Eventually the men stopped arriving and departing. It was just the two of us, more like fellow boarders than mother and son. We spoke less and less. I had a TV in my room, she watched in the living room or in her room. Then one night after Matlock she fell and broke her hip. She was getting older and more feeble and I was unremarkably approaching thirty. The illnesses escalated. Her bones were weak, lacked density. Cataracts, arthritis, low T-cell counts. Tests, procedures, operations. She heard voices. Her bladder faltered. Insurance was maxed out. There was the time she peed right there on the kitchen floor and began to cry. Something had to be done.
She didn’t resist the idea of the home. In fact, she accepted it with great dignity and grace. There were times, however, when it was difficult to tell if she truly knew what was happening. We’d been over everything numerous times, but when I loaded up the car with her belongings and drove her to A.A. she was under the impression that we were visiting a friend.
“You mean I’m staying?” she asked as I unpacked her bags in the sparsely furnished room and then lined the shelves in her closet with a cheery floral-patterned paper. It smelled like cat piss in there, despite the no-pets rule.
“This is where you’re going to live now,” I said. “Remember? Remember we were here last week and we walked around and you said how much you liked the colors and that big giant painting in the dining room, the one of the ship out in the sea? And the nice ladies, the ladies playing Boggle in the dining room who said hi?”

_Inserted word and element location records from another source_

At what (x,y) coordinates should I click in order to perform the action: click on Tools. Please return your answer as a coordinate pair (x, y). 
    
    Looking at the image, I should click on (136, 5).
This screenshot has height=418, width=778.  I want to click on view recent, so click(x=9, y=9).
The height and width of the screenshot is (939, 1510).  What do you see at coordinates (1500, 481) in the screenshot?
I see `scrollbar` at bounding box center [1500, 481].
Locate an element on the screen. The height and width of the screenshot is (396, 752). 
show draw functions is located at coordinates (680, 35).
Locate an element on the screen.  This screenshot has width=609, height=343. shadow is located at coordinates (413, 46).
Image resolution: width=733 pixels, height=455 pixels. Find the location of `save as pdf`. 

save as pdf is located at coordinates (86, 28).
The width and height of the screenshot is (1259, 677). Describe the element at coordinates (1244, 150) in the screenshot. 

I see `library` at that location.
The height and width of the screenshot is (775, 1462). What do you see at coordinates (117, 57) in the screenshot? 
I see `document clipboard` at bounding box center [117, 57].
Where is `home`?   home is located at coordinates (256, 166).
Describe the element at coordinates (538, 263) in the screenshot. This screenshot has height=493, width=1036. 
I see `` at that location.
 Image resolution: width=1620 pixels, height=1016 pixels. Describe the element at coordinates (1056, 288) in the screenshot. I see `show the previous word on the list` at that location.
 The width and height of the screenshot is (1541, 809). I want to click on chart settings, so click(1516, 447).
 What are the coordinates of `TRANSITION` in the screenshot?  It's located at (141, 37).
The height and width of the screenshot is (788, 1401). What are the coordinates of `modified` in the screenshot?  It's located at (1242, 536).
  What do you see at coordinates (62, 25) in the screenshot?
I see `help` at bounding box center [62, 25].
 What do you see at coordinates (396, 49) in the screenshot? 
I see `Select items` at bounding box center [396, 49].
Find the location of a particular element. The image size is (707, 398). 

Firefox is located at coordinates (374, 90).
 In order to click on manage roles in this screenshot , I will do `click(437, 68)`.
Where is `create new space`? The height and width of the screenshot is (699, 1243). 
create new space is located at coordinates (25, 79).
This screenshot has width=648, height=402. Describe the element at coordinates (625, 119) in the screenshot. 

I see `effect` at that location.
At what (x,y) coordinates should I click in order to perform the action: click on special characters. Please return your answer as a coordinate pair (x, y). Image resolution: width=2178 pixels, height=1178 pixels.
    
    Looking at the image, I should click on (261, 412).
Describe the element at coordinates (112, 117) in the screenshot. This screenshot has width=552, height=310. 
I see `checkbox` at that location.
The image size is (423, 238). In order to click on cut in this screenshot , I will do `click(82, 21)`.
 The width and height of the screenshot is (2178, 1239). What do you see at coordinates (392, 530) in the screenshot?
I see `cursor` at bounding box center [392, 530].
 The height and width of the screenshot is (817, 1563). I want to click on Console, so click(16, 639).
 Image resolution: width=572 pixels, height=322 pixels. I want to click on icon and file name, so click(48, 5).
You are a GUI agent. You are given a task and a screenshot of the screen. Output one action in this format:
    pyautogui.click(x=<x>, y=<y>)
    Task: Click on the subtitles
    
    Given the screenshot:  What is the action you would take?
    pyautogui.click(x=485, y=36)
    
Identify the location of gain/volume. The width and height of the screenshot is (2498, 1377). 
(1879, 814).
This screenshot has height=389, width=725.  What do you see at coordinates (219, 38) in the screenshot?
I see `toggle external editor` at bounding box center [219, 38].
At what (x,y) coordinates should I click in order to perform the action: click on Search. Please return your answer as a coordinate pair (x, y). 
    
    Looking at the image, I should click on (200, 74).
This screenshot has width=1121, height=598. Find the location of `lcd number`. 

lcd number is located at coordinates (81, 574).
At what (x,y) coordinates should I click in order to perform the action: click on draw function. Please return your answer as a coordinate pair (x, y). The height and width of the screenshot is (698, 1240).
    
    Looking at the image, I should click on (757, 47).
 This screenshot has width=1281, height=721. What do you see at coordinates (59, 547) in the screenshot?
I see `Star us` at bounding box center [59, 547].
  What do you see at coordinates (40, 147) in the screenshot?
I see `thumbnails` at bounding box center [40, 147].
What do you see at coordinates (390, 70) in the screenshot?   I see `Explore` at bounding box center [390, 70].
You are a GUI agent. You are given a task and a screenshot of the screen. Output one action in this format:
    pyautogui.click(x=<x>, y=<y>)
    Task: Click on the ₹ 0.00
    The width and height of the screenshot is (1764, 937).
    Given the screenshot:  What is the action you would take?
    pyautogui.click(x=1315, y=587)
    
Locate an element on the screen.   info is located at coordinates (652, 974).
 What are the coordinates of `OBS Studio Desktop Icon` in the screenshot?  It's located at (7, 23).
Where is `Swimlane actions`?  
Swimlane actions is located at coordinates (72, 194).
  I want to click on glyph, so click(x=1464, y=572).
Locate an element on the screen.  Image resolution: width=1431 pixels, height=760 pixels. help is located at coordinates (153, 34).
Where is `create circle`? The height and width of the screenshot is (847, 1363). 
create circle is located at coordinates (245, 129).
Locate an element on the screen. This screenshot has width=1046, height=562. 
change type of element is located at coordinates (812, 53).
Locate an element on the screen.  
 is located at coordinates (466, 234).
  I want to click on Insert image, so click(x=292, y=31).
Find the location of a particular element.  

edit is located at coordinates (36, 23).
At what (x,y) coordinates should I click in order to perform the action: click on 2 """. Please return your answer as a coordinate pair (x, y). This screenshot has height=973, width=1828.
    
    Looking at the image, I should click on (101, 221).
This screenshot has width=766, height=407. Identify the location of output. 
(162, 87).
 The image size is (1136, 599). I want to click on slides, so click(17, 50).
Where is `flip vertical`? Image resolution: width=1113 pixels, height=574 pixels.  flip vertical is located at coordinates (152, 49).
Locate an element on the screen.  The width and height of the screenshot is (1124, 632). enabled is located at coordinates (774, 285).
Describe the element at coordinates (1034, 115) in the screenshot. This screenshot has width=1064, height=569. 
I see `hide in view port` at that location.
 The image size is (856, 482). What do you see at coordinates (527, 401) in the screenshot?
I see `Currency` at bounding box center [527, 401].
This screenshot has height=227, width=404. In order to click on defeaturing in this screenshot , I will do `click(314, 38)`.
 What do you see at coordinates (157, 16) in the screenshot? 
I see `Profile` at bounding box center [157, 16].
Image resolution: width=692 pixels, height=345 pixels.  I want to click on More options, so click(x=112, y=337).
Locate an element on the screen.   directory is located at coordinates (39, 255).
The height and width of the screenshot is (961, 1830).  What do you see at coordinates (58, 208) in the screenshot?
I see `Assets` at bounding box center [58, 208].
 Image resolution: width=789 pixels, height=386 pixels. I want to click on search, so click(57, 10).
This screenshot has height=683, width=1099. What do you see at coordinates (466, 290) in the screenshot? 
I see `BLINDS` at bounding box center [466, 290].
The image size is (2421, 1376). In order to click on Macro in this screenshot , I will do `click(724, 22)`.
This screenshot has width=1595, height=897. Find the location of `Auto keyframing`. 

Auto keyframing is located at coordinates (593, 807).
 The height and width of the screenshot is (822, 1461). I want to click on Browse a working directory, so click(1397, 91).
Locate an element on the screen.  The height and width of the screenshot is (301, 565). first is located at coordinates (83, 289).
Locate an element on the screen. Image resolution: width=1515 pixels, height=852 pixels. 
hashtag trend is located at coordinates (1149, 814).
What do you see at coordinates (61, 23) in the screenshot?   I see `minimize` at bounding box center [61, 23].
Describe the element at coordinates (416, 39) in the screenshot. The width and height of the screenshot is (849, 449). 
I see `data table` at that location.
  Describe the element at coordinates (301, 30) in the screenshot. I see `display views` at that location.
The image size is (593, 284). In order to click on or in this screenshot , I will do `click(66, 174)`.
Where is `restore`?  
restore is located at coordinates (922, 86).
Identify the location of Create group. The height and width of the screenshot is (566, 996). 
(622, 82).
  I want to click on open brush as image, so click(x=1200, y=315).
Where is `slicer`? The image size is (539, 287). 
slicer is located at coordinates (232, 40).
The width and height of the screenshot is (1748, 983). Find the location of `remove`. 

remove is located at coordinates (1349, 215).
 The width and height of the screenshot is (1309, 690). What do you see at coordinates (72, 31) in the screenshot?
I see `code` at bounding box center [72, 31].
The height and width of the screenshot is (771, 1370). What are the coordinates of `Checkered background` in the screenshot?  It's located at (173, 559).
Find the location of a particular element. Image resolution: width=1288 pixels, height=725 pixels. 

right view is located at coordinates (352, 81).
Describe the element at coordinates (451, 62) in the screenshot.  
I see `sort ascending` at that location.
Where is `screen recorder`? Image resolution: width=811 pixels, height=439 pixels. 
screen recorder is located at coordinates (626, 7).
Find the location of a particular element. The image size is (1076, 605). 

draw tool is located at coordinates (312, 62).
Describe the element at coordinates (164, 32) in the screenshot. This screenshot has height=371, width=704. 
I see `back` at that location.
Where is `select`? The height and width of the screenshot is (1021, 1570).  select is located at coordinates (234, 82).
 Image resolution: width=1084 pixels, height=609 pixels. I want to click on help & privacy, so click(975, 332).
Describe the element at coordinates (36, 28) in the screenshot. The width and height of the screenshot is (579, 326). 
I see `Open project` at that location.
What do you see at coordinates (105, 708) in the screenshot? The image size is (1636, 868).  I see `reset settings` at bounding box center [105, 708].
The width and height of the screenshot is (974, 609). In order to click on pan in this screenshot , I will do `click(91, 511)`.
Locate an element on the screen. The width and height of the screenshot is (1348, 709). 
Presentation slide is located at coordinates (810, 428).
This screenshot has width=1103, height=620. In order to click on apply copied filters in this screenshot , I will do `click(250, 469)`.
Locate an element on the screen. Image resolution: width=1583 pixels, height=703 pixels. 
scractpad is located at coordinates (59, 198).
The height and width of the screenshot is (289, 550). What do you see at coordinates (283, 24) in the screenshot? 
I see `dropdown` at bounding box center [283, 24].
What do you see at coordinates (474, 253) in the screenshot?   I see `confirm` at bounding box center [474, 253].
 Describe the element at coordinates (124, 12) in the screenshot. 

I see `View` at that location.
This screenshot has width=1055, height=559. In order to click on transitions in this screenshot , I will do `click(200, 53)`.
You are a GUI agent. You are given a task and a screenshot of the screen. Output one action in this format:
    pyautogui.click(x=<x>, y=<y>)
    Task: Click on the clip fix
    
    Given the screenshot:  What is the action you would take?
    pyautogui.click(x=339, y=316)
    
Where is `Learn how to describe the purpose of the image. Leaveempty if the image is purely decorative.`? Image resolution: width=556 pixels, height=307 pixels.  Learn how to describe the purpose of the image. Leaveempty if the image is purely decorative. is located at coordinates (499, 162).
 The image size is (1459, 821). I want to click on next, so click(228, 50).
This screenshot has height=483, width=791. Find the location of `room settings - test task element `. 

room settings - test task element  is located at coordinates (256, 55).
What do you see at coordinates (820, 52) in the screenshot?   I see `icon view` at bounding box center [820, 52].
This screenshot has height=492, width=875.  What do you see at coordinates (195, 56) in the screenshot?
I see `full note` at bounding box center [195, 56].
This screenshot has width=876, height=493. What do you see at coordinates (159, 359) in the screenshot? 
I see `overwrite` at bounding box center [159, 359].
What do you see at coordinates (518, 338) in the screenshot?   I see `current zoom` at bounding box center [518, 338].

She looked past me, as if trying to conjure one of those images in the distance—the painting, the Boggle-playing women—for clarity, for
explanation of her current situation. But whatever she saw did not illuminate. She shook her head.
“This is where I’m going to live?”
“That’s right,” I confirmed.
“I don’t think I like it. I don’t think I like it at all.”
We stood there for a while. What else was there to do? She glanced around the room, intense, silent, starting to understand. Her eyes turned back to me, her son, her only child. She had lost a lot of weight by then, was extremely weak, and I thought that she might fall to a heap at any moment. I imagined that I would have to catch her and how utterly weightless she would be in my arms. Her eyes continued to search mine for meaning; they were like two green open wounds.
When I returned home that afternoon, I walked through the empty house as if for the first time, surveying every room like I was a prospective homeowner.
But my life did not significantly change, not like I thought it would. For more than two years she’s lived in the home and I’ve continued to live here. During that time my health has worsened while hers has actually improved. And now she’s missing.
As I shave, swab deodorant, loosen my belt another discouraging notch, I try to picture where she might be: running (if that’s even possible), crossing the highway, crouching by an extinguished campfire eating beans straight from the can. It’s ridiculous, I know. But that’s the movie trailer that plays in my head. She’s talking to people, transients like herself. They huddle to keep warm. They tell stories because that’s all they have now. One by one they speak. Then it’s my mom’s turn. She tells them her story. But all that doesn’t matter now, she informs the crowd. I’m going to make it. For the first time in my life I’m truly free.
And they believe every word. Old bald women in bathrobes eating beans by a fire—well, they just don’t lie.
Outside it’s starting to rain, that perennial pissy mist that never fails to dampen my heart even though you’d think I’d be used to it by now. I go downstairs and into the living room to collect my thoughts. But there’s distraction. The TV is on. And my roommate Raymond is there because he’s always there.
“What do you mean missing?” he asks between bites of Nutter Butter, after I fill him in on the morning’s revelations.
“Missing as in absence. As in the opposite of presence. The director says he’s on it. They’re on it. It’s a stage something.”
“Well if it was me I’d call the cops, pronto,” advises a supremely confident, supremely stoned Raymond. “Fuck those amateurs at On Golden Pond. Call the cops. That’s what I’d do,” he says, sprawled on the sofa that’s mine watching the TV that’s also mine. “But hey, I’m just a take-charge Dirty Harry kinda guy. A man’s got to know his limitations.”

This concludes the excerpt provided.